Assignment:
Please repeat, without alteration, the line containing "Given: Open the Look in Browse dialog" and every line that follows it to the end of the entries below, and only those lines.

Dataset extract:

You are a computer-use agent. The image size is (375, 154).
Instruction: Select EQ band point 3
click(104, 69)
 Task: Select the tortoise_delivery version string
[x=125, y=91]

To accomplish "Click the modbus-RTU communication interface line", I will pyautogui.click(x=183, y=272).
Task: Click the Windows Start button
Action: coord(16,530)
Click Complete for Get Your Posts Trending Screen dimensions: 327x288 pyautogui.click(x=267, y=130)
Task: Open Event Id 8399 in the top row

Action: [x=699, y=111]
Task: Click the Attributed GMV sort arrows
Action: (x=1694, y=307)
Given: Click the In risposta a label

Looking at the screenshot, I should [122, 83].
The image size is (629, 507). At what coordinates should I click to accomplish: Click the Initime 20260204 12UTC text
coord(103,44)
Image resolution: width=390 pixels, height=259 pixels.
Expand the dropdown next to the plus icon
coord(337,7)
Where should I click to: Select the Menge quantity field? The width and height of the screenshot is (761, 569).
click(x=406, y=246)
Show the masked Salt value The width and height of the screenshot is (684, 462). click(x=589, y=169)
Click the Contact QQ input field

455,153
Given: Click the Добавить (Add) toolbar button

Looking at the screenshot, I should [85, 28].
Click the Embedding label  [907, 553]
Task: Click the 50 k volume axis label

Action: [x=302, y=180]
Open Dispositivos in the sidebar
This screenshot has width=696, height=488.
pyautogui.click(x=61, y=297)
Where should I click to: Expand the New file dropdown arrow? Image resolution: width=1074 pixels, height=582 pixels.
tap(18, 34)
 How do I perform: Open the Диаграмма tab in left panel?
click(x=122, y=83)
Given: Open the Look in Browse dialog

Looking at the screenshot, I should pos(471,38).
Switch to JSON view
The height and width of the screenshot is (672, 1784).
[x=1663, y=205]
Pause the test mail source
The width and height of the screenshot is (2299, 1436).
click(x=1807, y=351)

Your solution:
Given: Open the Look in Browse dialog

Looking at the screenshot, I should pos(471,38).
Switch to JSON view
The height and width of the screenshot is (672, 1784).
[x=1663, y=205]
Pause the test mail source
The width and height of the screenshot is (2299, 1436).
click(x=1807, y=351)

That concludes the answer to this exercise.